Continue the passage below about Teves's term as a TGP Partylist representative, starting after its last sentence.

* Passage for review:
[Start of Attachment]
Teves was the first nominee of the TGP Partylist in the 2022 Philippine House of Representatives elections. After the party list gained 320,790 votes or 0.89 percent of the votes, they qualified for one seat, which was fulfilled by Teves. He principally authored 127 bills and co-authored 56 bills. He is a member for the majority of the Constitutional Amendments committee and the Youth and Sports Development committee. He is also a deputy majority leader for the Rules Committee.

During his tenure, he opposed the importation of papers to support local paper makers. He also opposed single-use plastics, filing a House of Representatives bill opposing it. He supported the opening of the Philippine Boxing Academy. On February 20, 2023, he supported to revise the 1987 Philippine Constitution.
[End of Attachment]
* Data listing:
[Start of Attachment]
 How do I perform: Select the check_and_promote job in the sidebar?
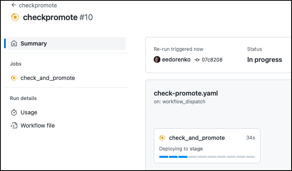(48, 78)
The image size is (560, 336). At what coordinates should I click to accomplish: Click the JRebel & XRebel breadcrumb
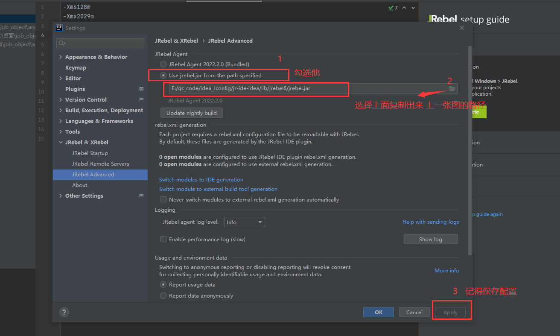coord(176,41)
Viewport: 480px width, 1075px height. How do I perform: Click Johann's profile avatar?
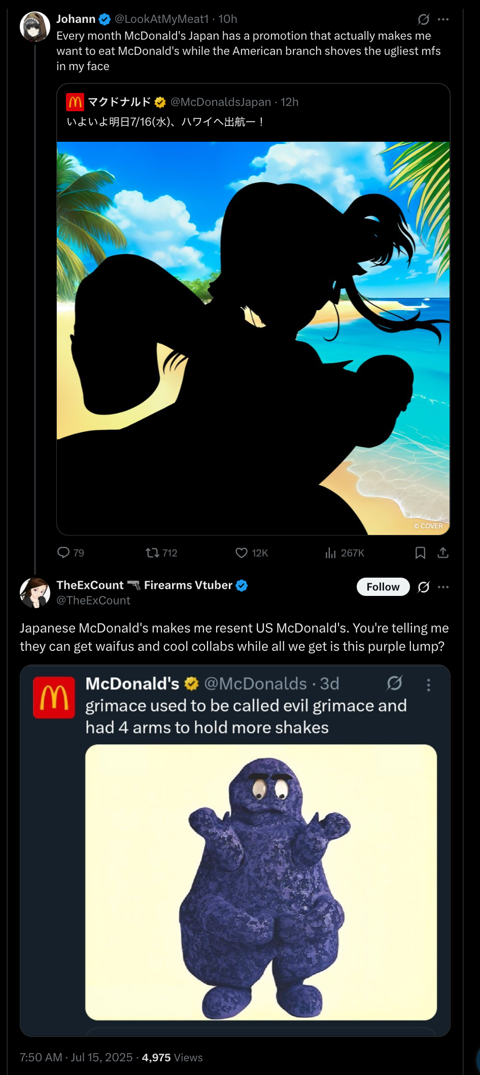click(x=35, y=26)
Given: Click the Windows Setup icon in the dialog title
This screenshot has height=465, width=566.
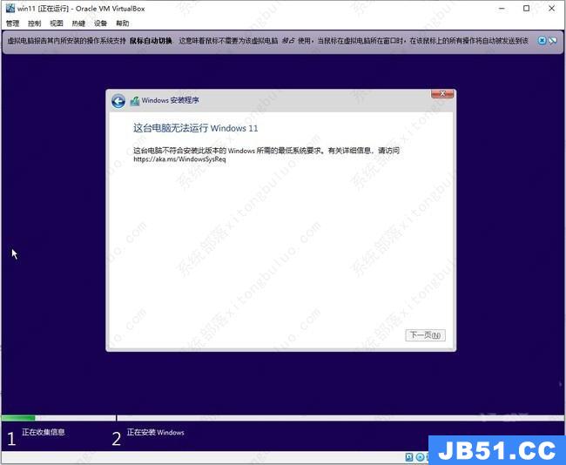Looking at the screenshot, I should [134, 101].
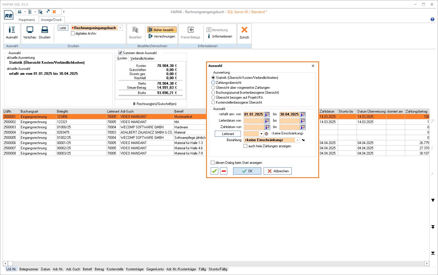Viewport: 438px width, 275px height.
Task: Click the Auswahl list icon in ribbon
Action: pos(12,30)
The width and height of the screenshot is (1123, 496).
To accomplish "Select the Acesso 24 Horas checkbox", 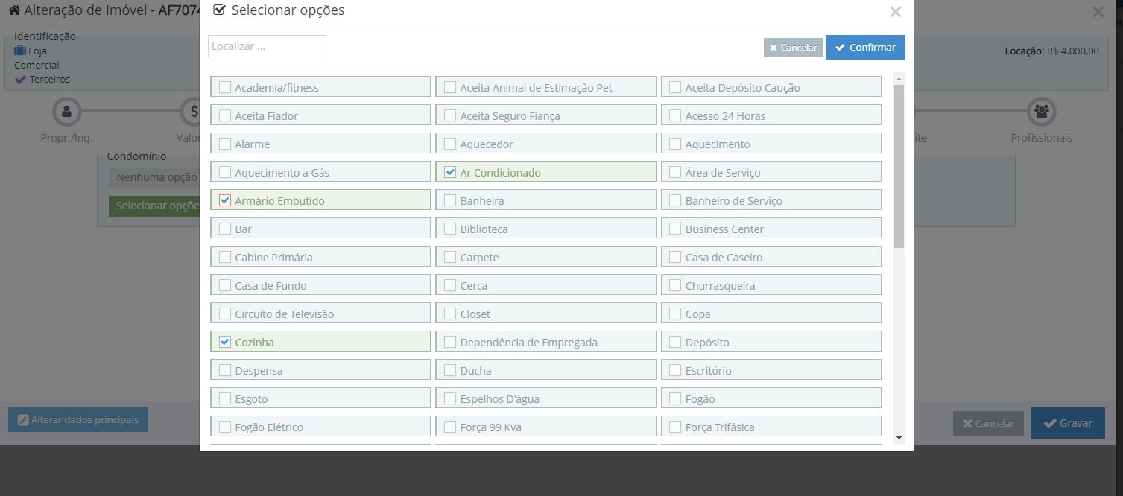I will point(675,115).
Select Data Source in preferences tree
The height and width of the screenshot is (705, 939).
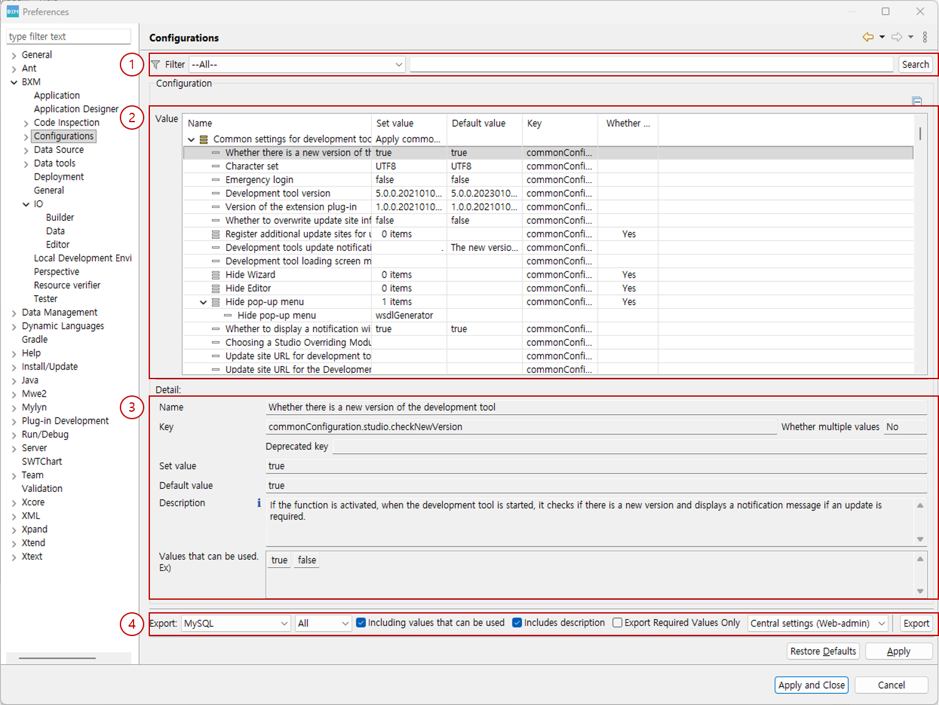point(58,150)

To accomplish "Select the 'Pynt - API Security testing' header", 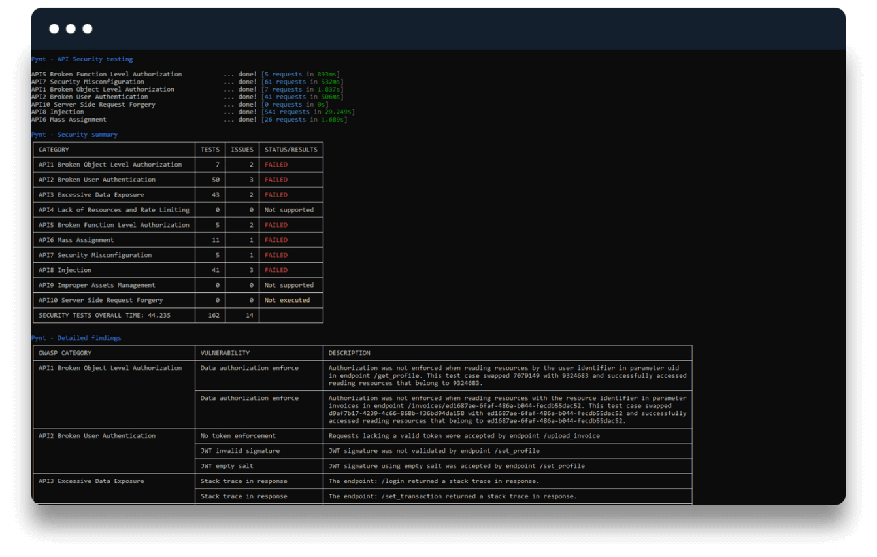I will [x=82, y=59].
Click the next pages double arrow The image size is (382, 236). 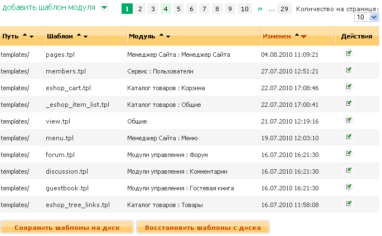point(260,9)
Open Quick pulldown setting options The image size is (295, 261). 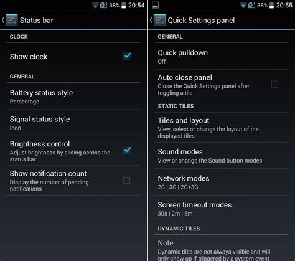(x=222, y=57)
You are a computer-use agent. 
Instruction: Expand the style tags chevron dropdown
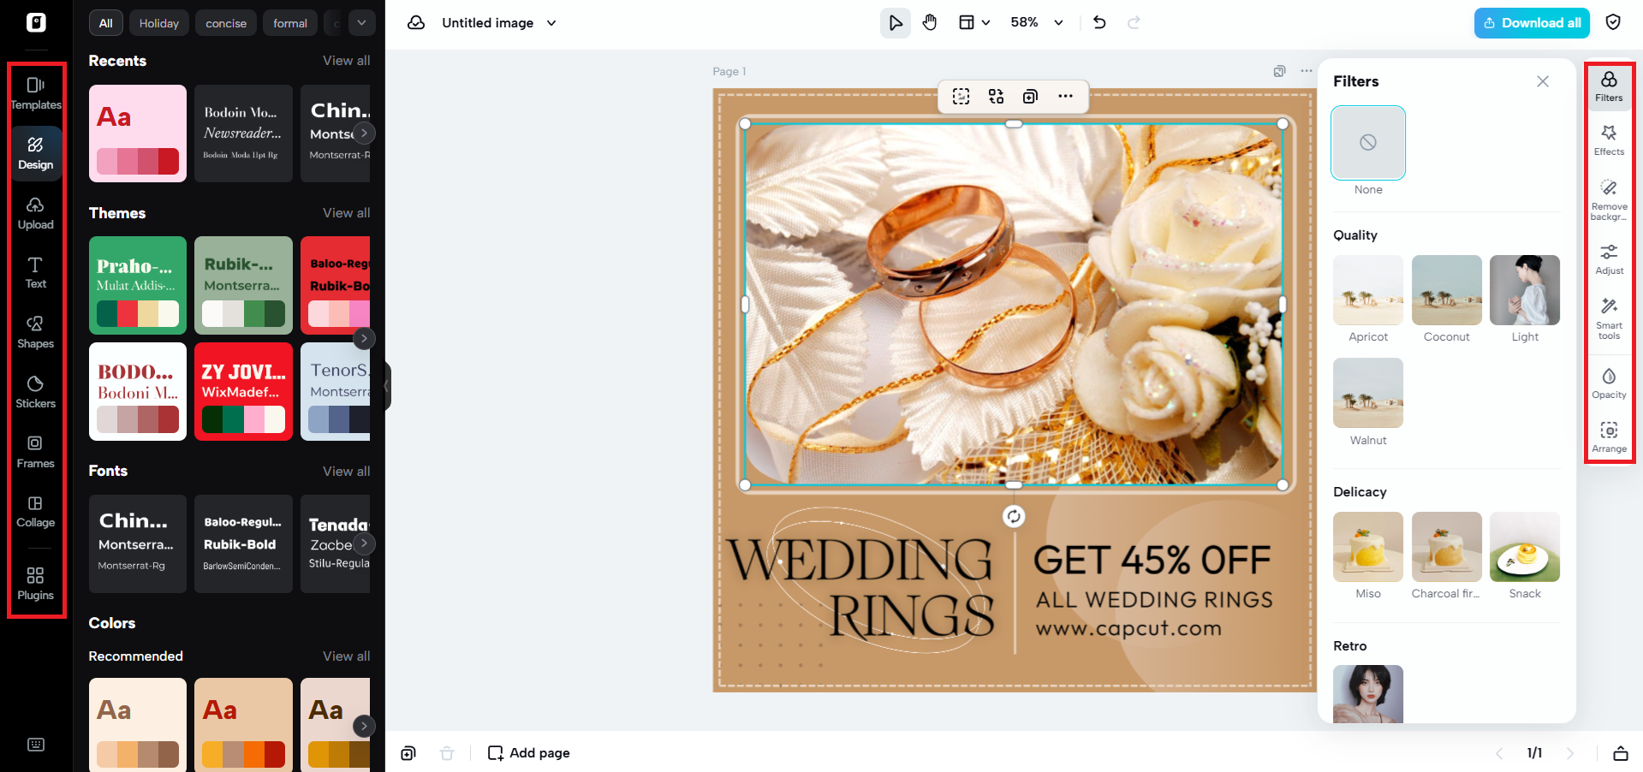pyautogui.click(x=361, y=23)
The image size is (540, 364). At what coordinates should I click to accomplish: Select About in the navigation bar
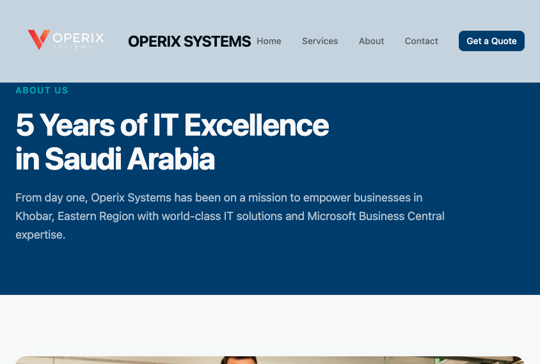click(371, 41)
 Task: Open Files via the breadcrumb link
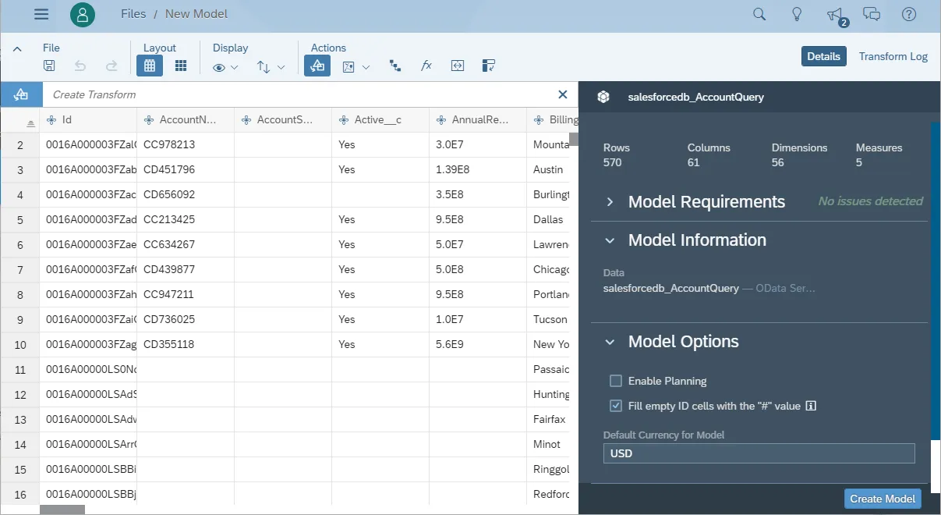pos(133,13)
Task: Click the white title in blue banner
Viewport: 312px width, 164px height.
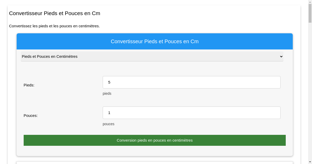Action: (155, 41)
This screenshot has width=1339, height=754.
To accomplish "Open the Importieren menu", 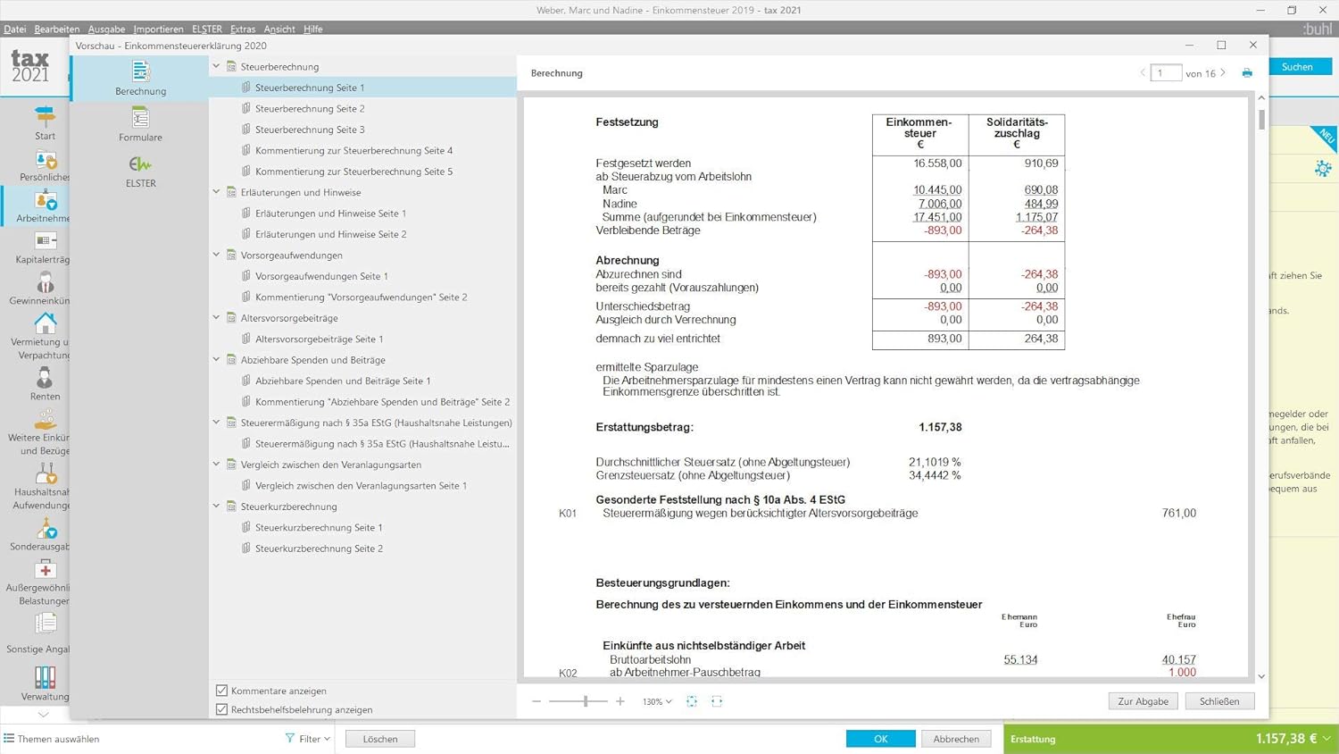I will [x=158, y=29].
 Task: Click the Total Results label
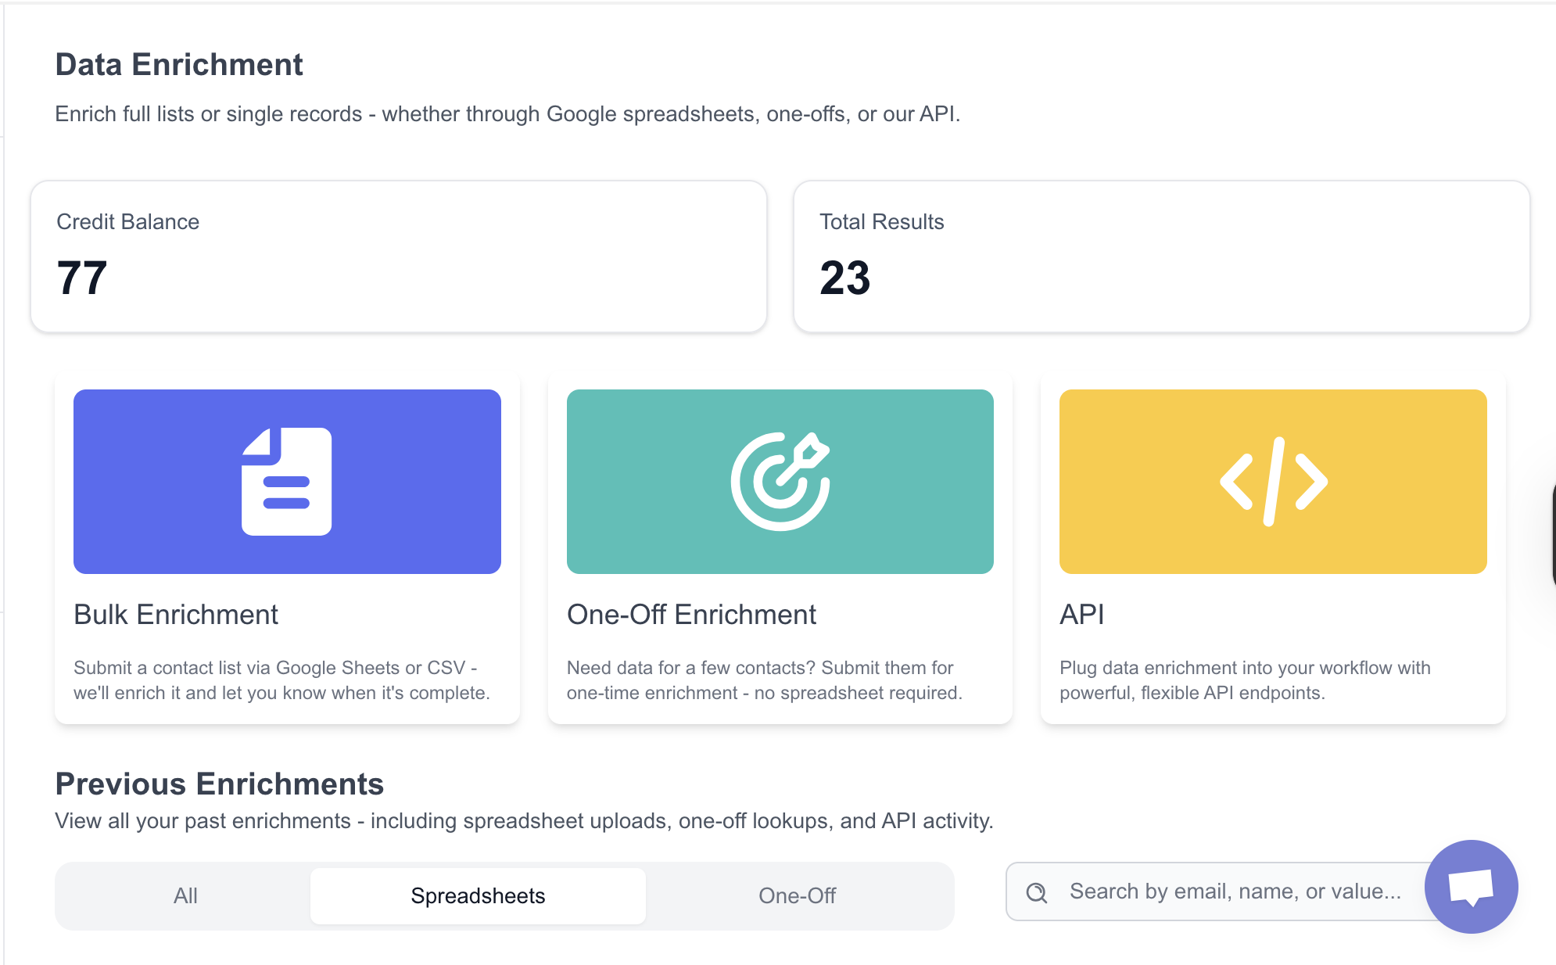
[End of Attachment]
* Answer below:
==== Future terms ====
In the 2025 Philippine House of Representatives elections, the TGP Partylist filed their certificate of candidacy, with Teves as one of their candidates. The party list has three candidates for the election.

== Personal life ==
Teves's political family is based in the province of Catanduanes. His clan has no familial ties to the Teveses of Negros island. Jose Teves has to issue a clarificatory statement after Negros Oriental Governor Roel Degamo was assassinated in 2023. Negros Oriental representative Arnolfo Teves Jr. who is unrelated to Jose Teves' family was the alleged mastermind of that killing.